* **Task instructions**:
Beginning with the line that contains "Where should I click to: Click the", print each line to the end of the data exactly. Omit the pictures.

* **Exercise data**:

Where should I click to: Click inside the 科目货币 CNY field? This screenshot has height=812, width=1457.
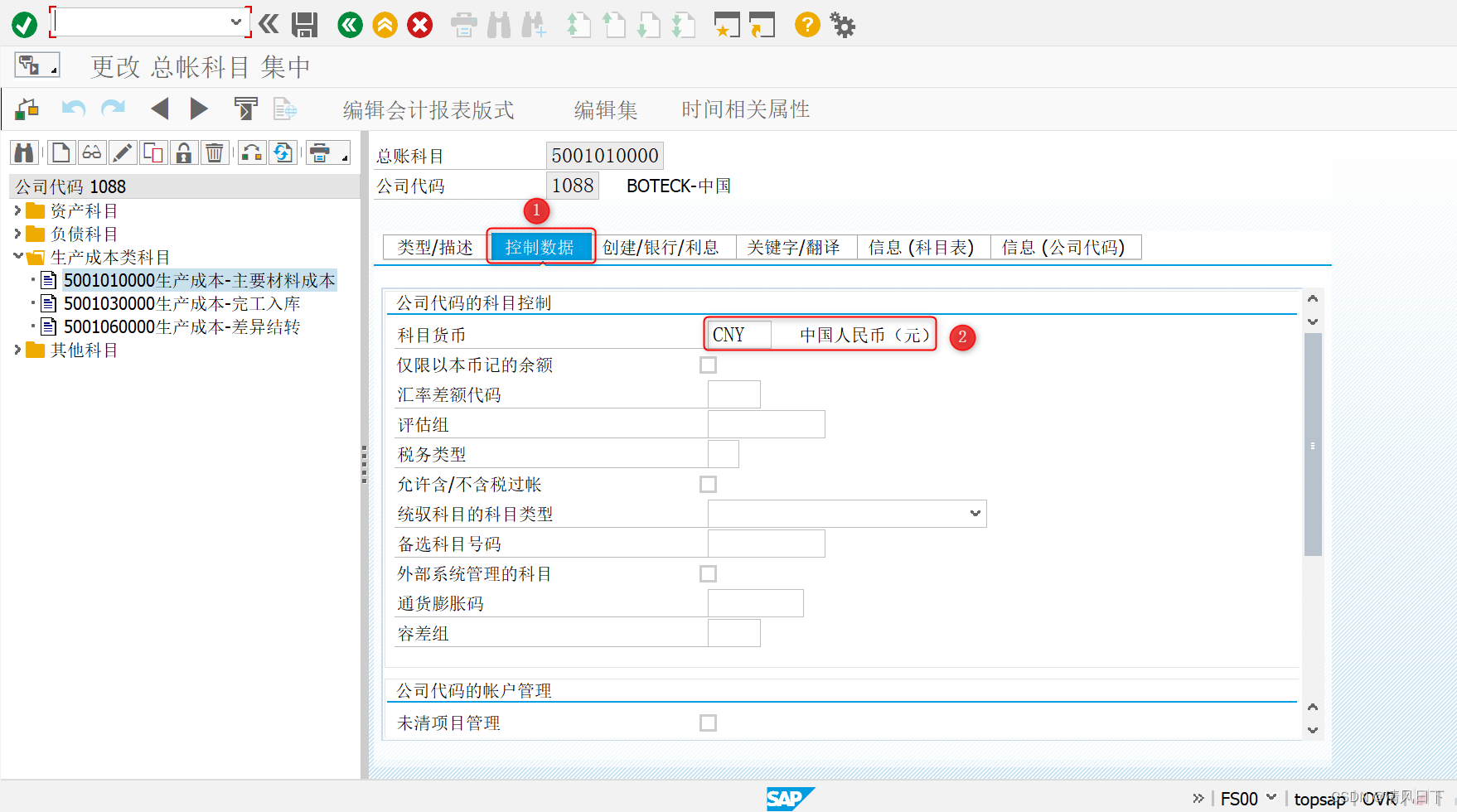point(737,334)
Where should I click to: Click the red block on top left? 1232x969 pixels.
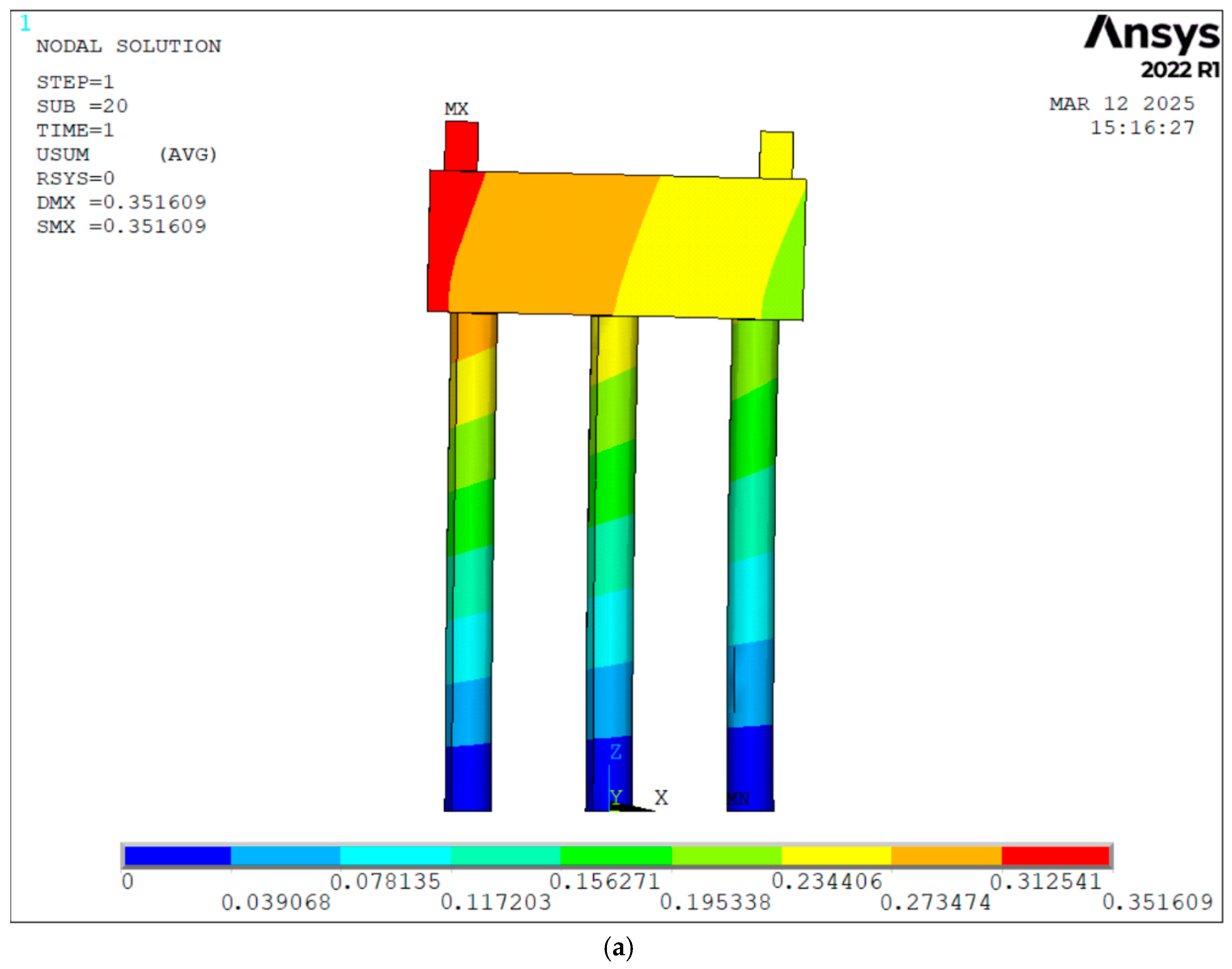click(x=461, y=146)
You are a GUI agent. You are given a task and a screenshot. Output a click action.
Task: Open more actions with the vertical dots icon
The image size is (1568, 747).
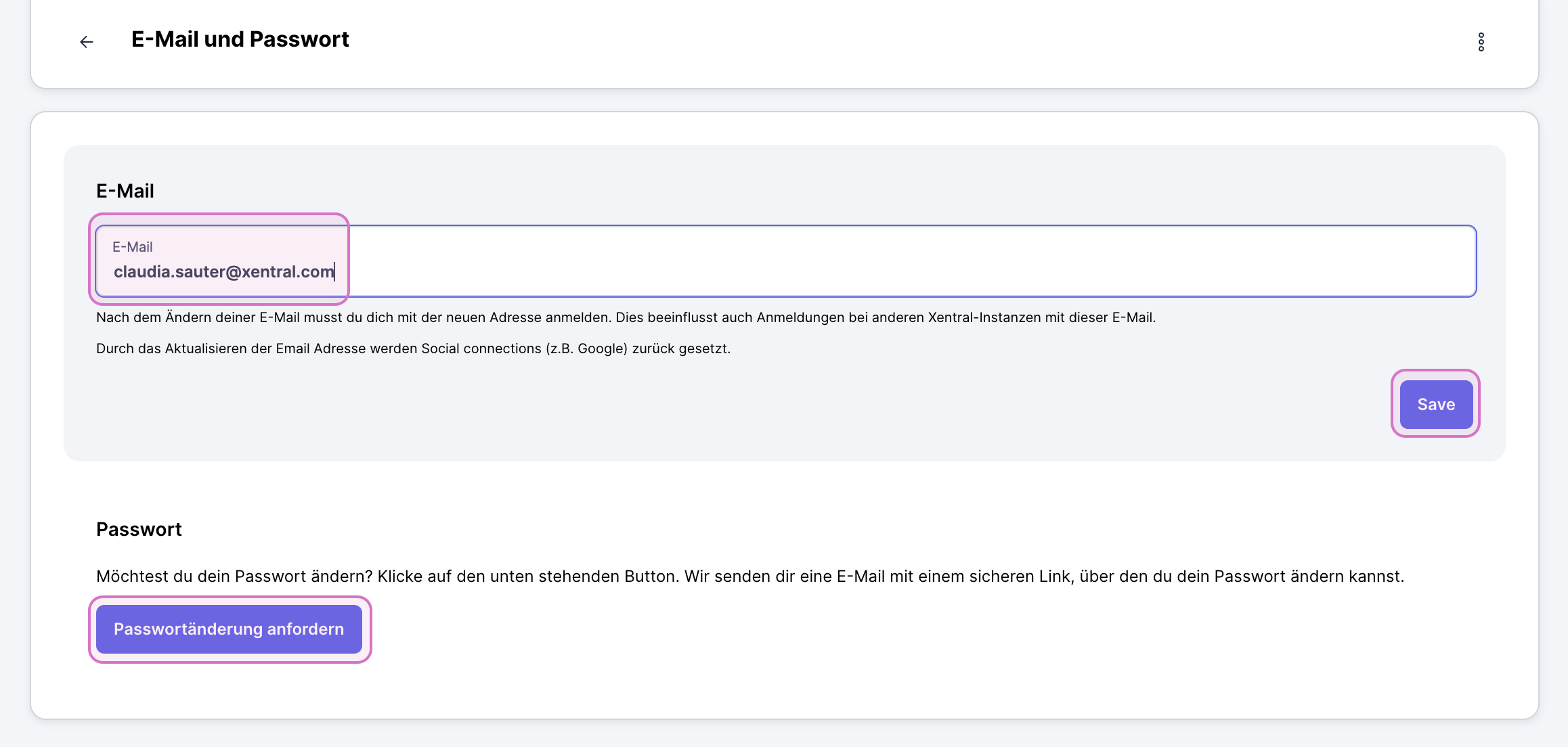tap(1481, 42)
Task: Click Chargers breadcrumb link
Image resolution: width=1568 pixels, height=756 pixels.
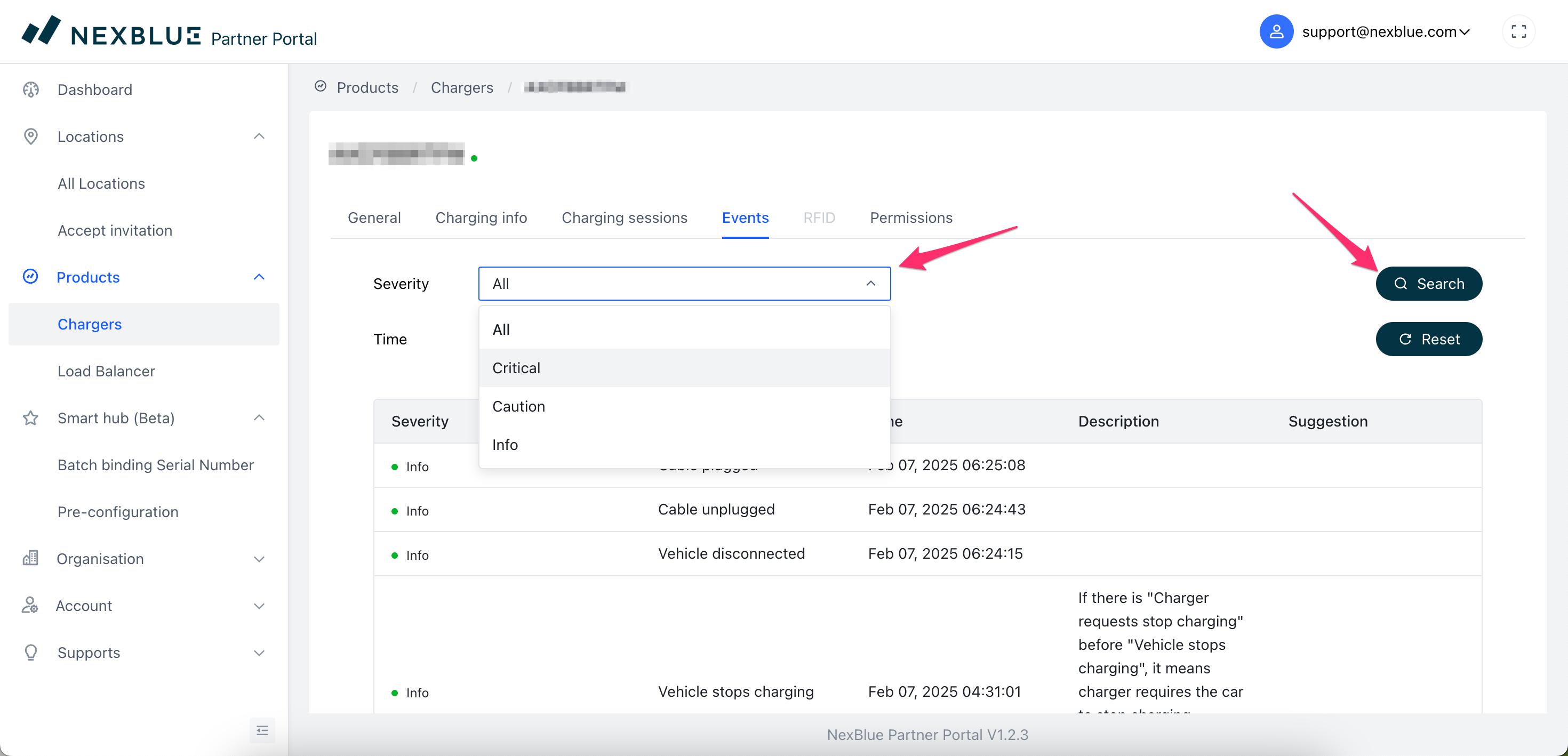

* **Result for this exercise**:
Where should I click to: Click the red block on top left? 1232x969 pixels.
click(x=461, y=146)
You are a GUI agent. You are given a task and a screenshot. Output a click action.
Task: Open more actions with the vertical dots icon
The image size is (1568, 747).
tap(1481, 42)
Task: Click Chargers breadcrumb link
Image resolution: width=1568 pixels, height=756 pixels.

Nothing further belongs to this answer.